What to produce: Return the data below unchanged. Drop any pictures.

(Collected data)
______

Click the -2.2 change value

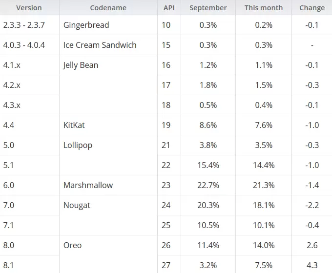[311, 205]
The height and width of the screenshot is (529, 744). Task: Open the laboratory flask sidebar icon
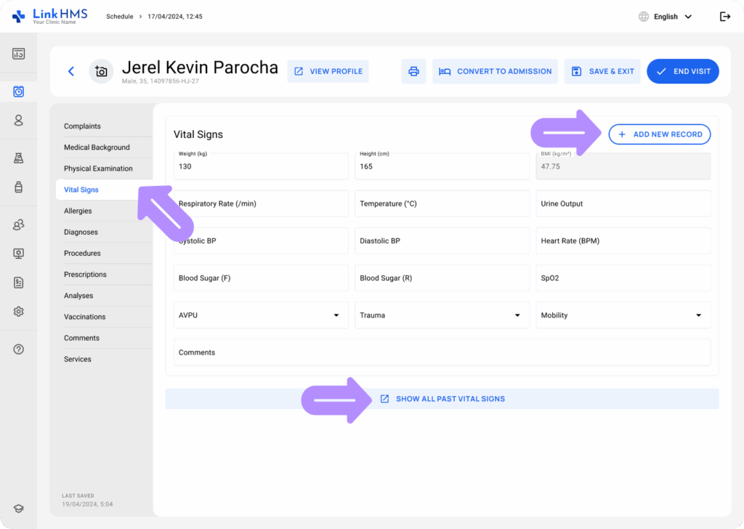tap(19, 158)
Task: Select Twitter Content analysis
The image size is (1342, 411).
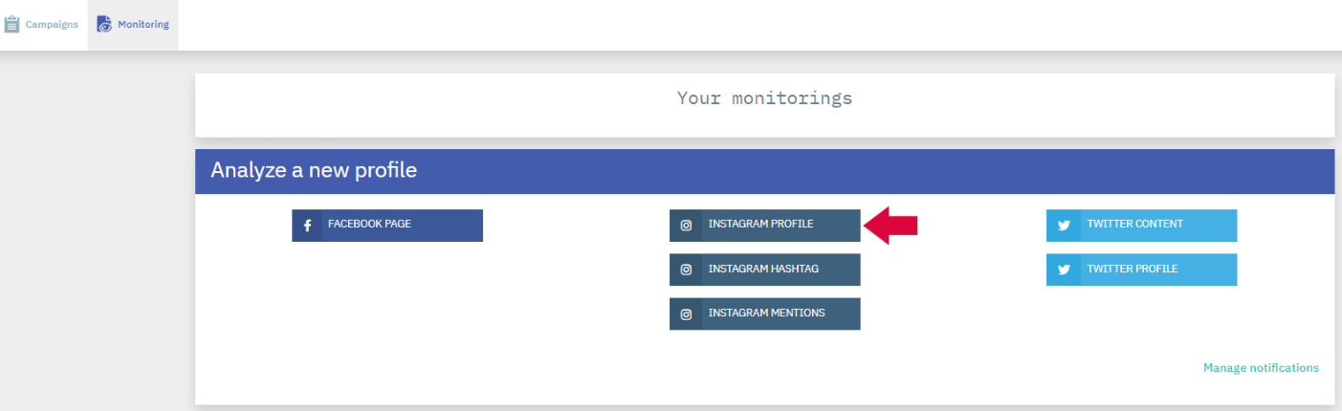Action: 1142,226
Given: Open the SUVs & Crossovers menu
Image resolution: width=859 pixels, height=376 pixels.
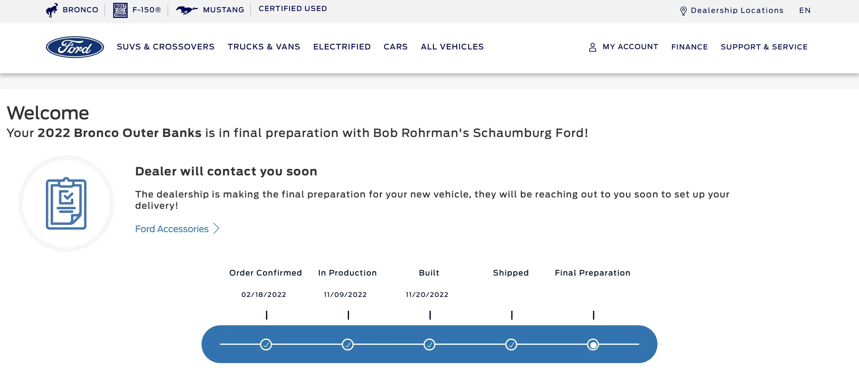Looking at the screenshot, I should [x=165, y=47].
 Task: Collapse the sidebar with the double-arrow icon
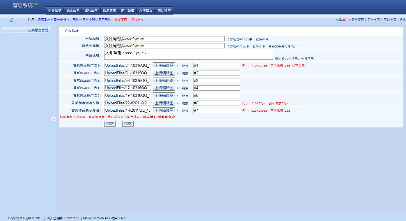pyautogui.click(x=53, y=119)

______

Your response:
Click the -2.2 change value

[311, 205]
The height and width of the screenshot is (529, 744). Task: Open the laboratory flask sidebar icon
tap(19, 158)
Task: Select Twitter Content analysis
The image size is (1342, 411).
Action: 1142,226
Given: Open the SUVs & Crossovers menu
Image resolution: width=859 pixels, height=376 pixels.
Looking at the screenshot, I should [x=165, y=47].
 Task: Collapse the sidebar with the double-arrow icon
pyautogui.click(x=53, y=119)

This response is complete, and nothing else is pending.